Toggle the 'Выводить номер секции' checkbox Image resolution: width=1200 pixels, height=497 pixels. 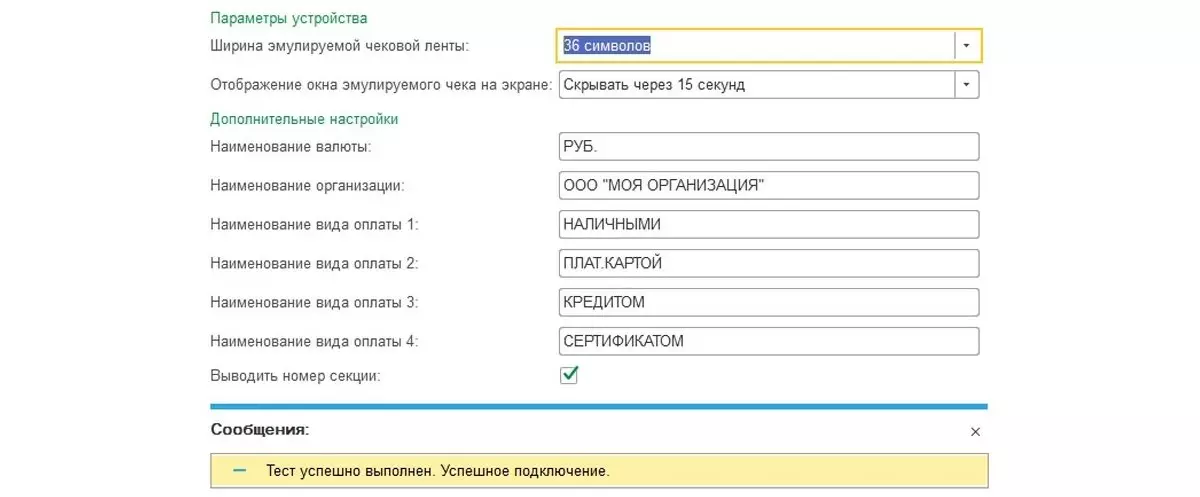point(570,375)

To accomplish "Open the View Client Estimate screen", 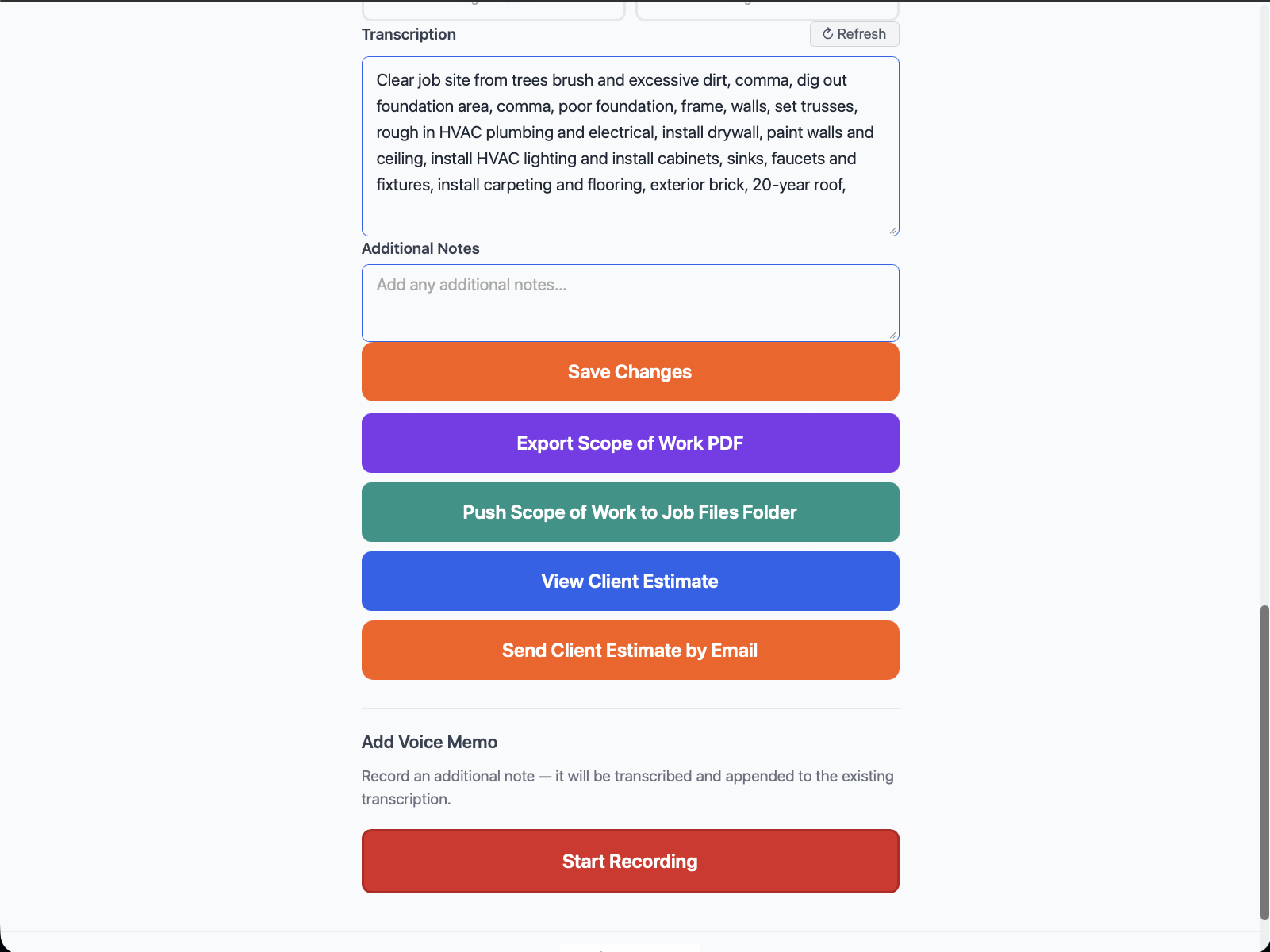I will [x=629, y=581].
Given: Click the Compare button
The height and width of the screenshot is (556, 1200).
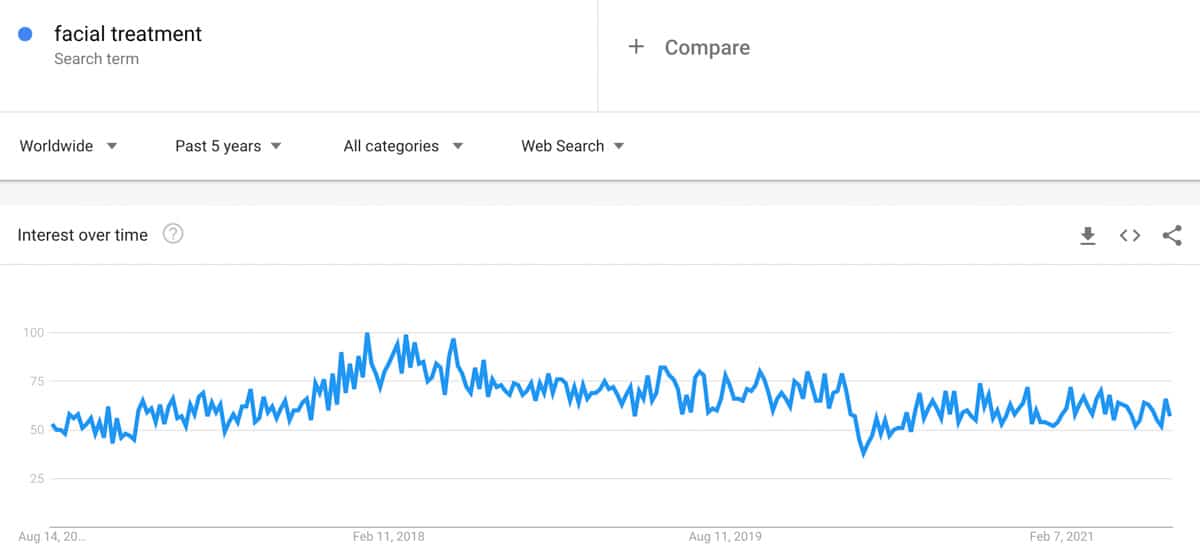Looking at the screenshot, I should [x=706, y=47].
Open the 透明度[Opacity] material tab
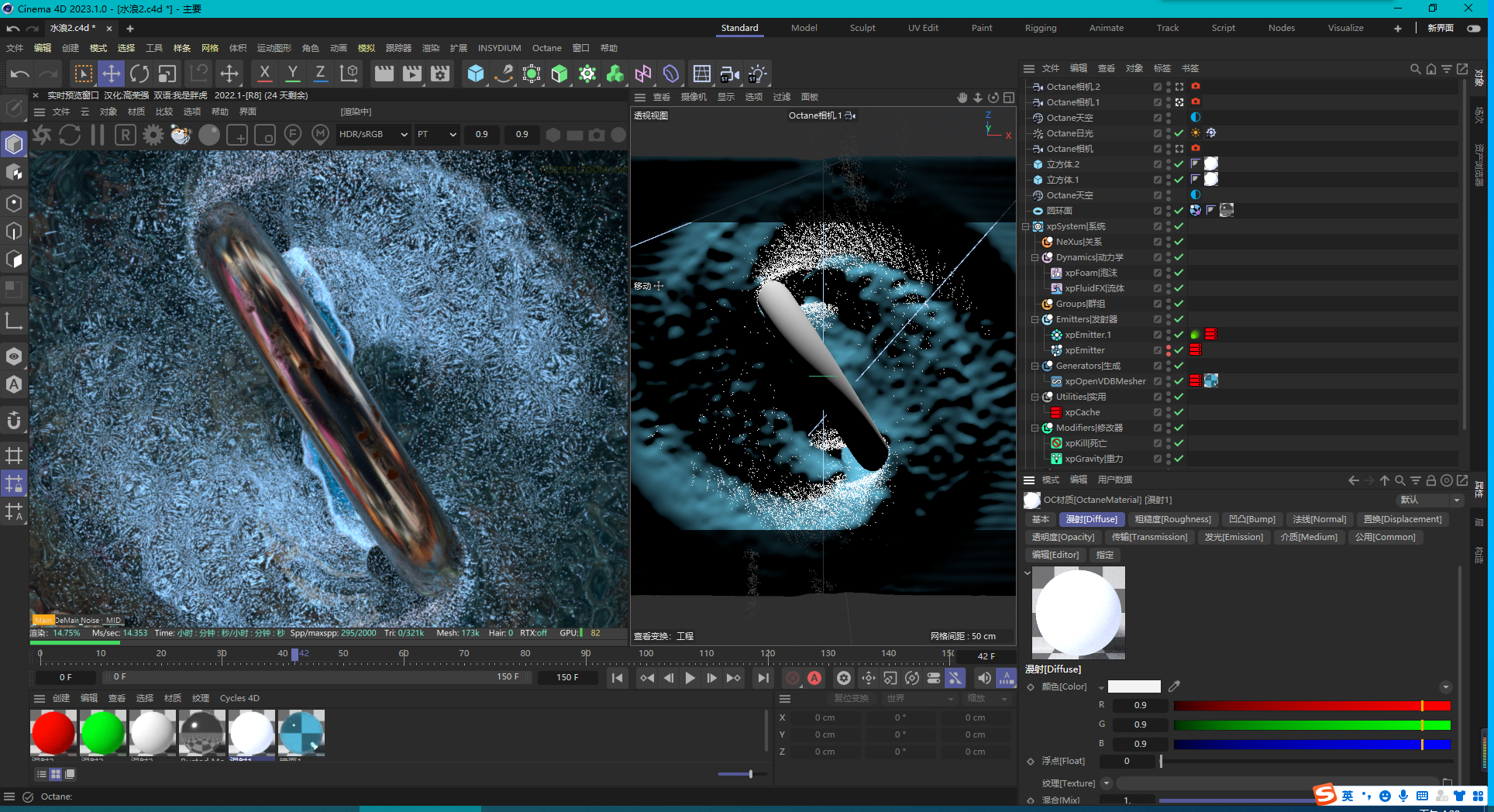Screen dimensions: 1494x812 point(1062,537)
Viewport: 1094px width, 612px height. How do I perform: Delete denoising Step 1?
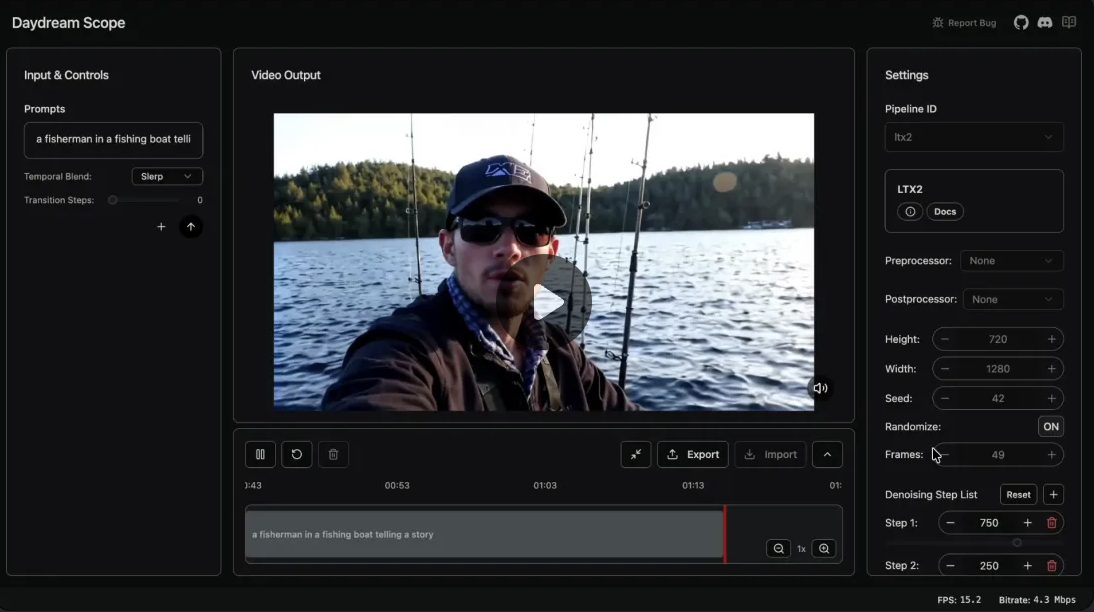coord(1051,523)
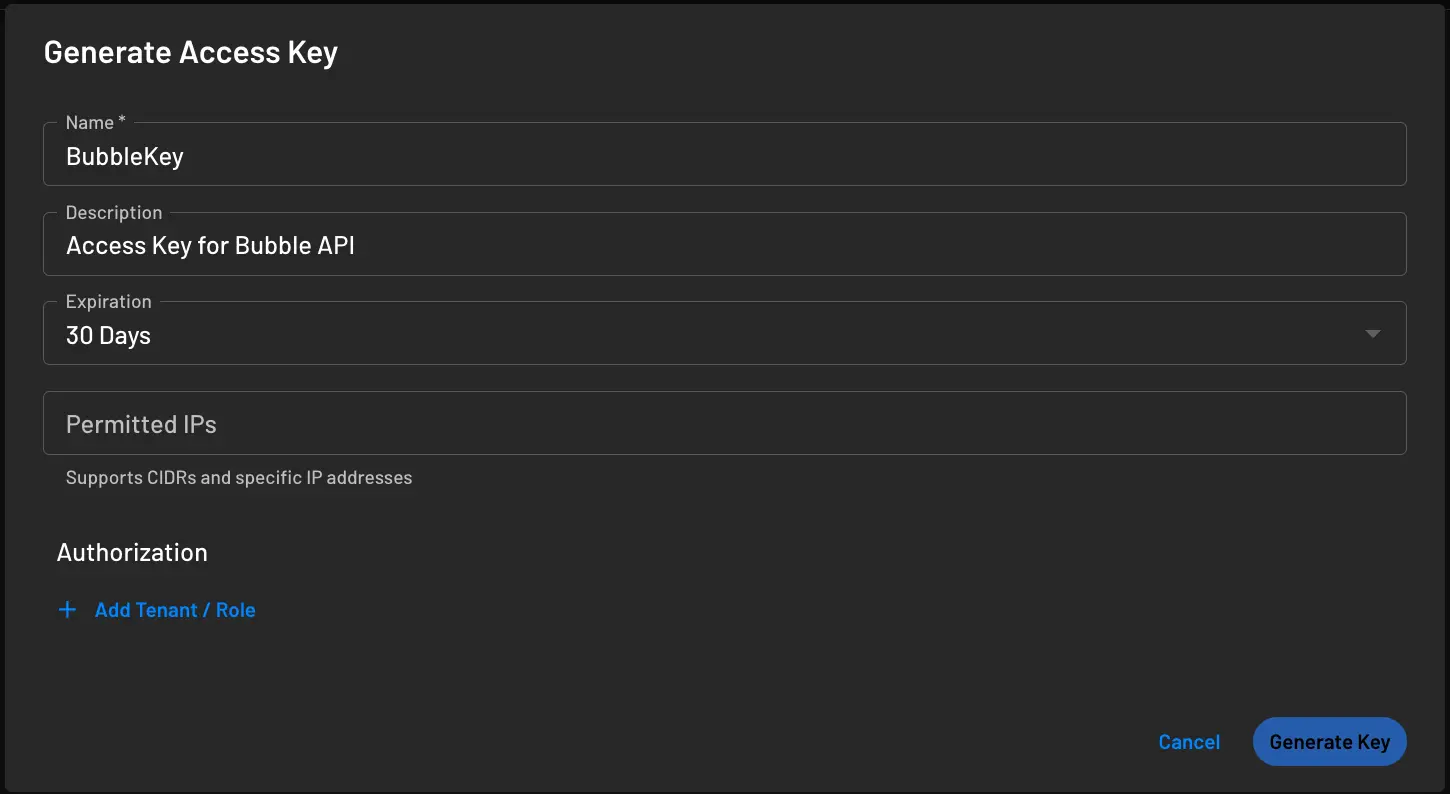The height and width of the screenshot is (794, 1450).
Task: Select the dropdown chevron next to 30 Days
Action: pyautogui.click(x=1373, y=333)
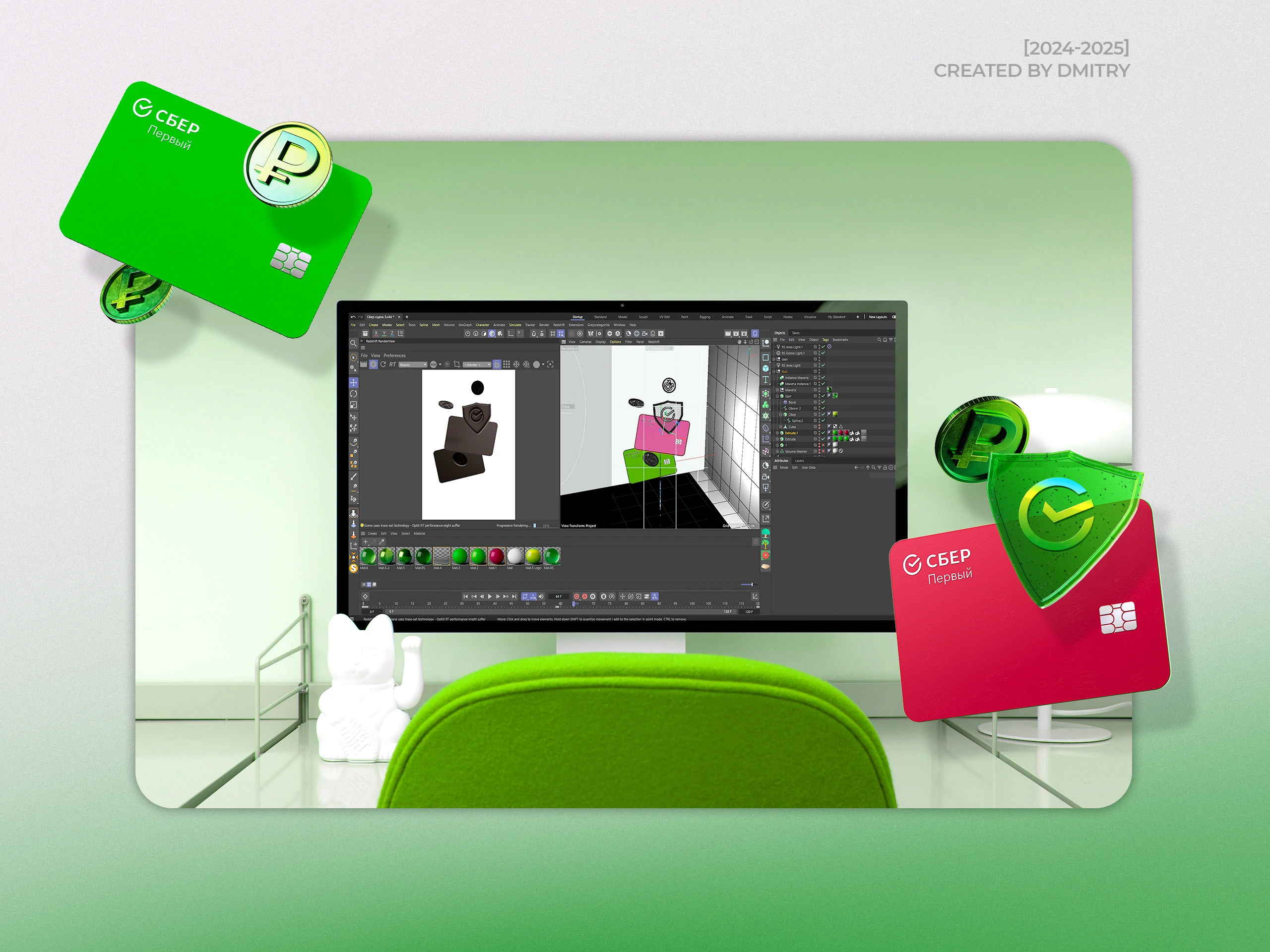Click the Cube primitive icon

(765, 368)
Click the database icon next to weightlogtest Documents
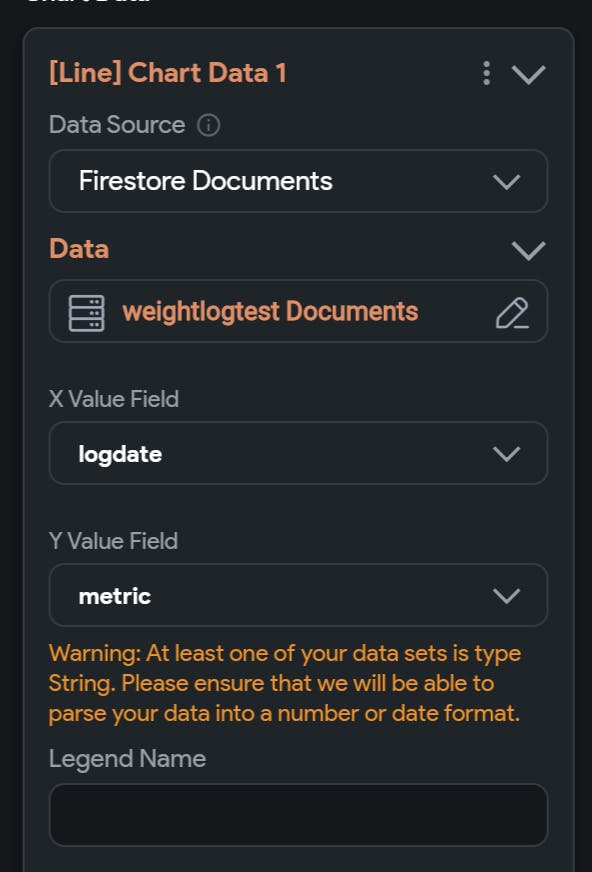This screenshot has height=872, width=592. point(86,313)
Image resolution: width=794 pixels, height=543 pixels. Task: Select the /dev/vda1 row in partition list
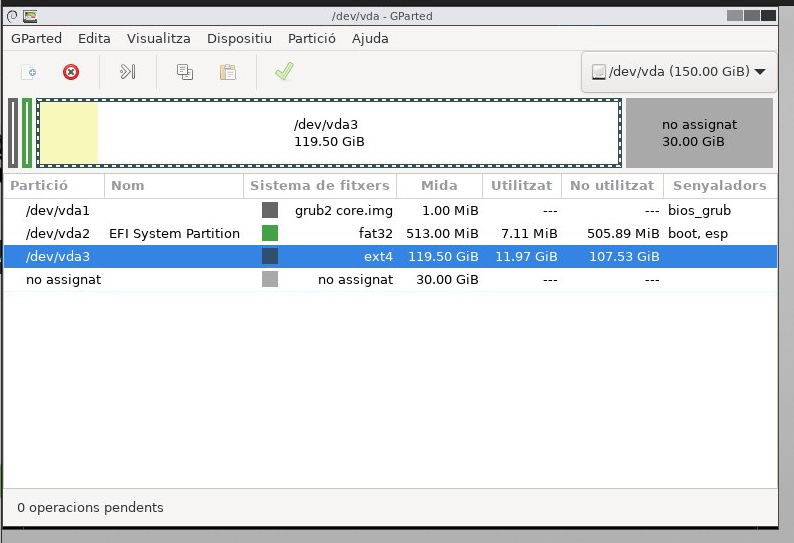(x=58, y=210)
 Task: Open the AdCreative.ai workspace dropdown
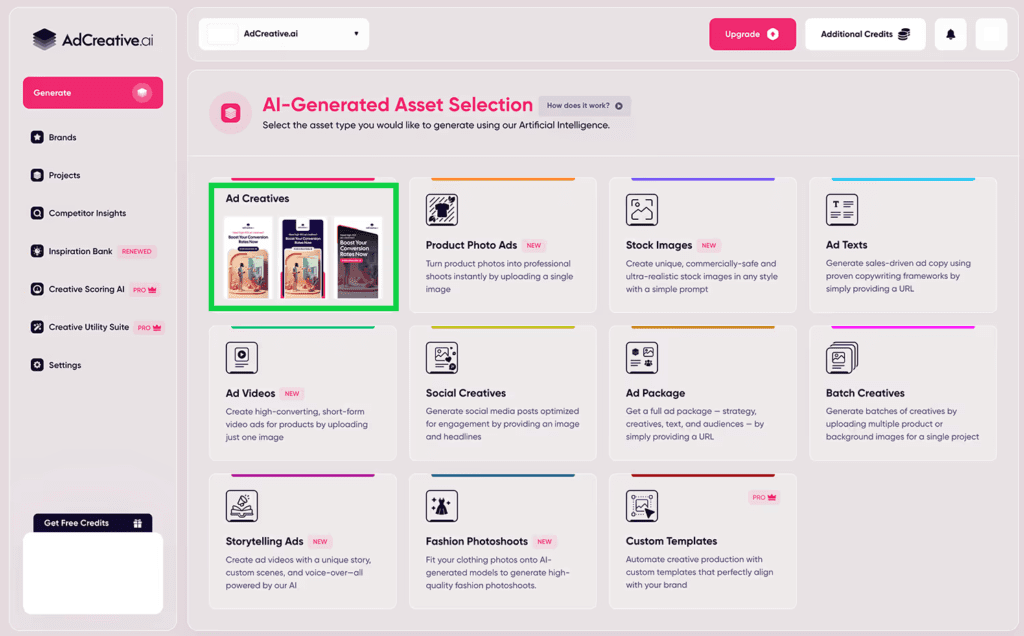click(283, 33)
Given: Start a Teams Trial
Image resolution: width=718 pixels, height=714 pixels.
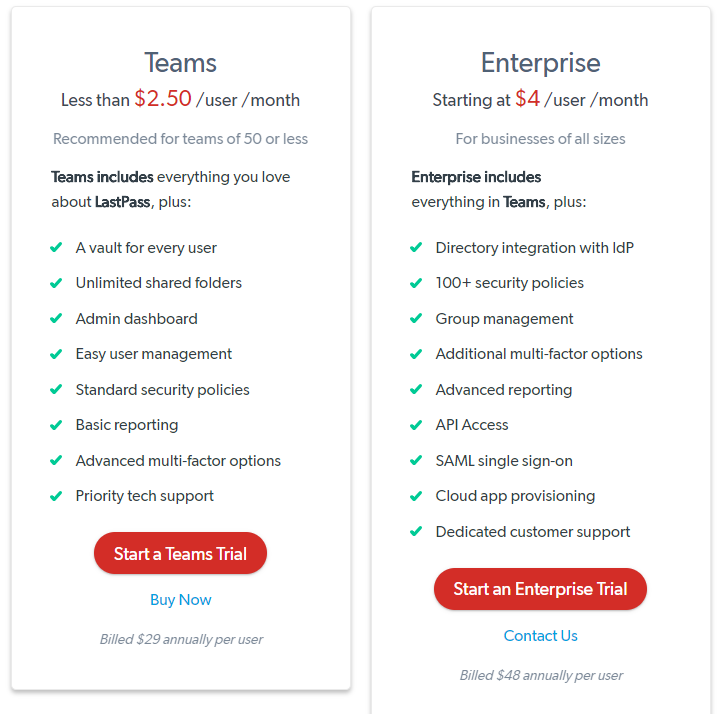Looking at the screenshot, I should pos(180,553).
......
### [Task statement]
Lay out the records as a Markdown table with the columns Number and Line, beginning with the line that contains "Image resolution: width=794" and running through the end of the records. Skip blank lines, and leave the pictures out of the answer.

### [Correct output]
| Number | Line |
|---|---|
| 1 | Image resolution: width=794 pixels, height=543 pixels. Task: Select the /dev/vda1 row in partition list |
| 2 | (x=58, y=210) |
| 3 |  Task: Open the AdCreative.ai workspace dropdown |
| 4 | click(283, 33) |
| 5 | Given: Start a Teams Trial |
| 6 | Image resolution: width=718 pixels, height=714 pixels. |
| 7 | Looking at the screenshot, I should pos(180,553). |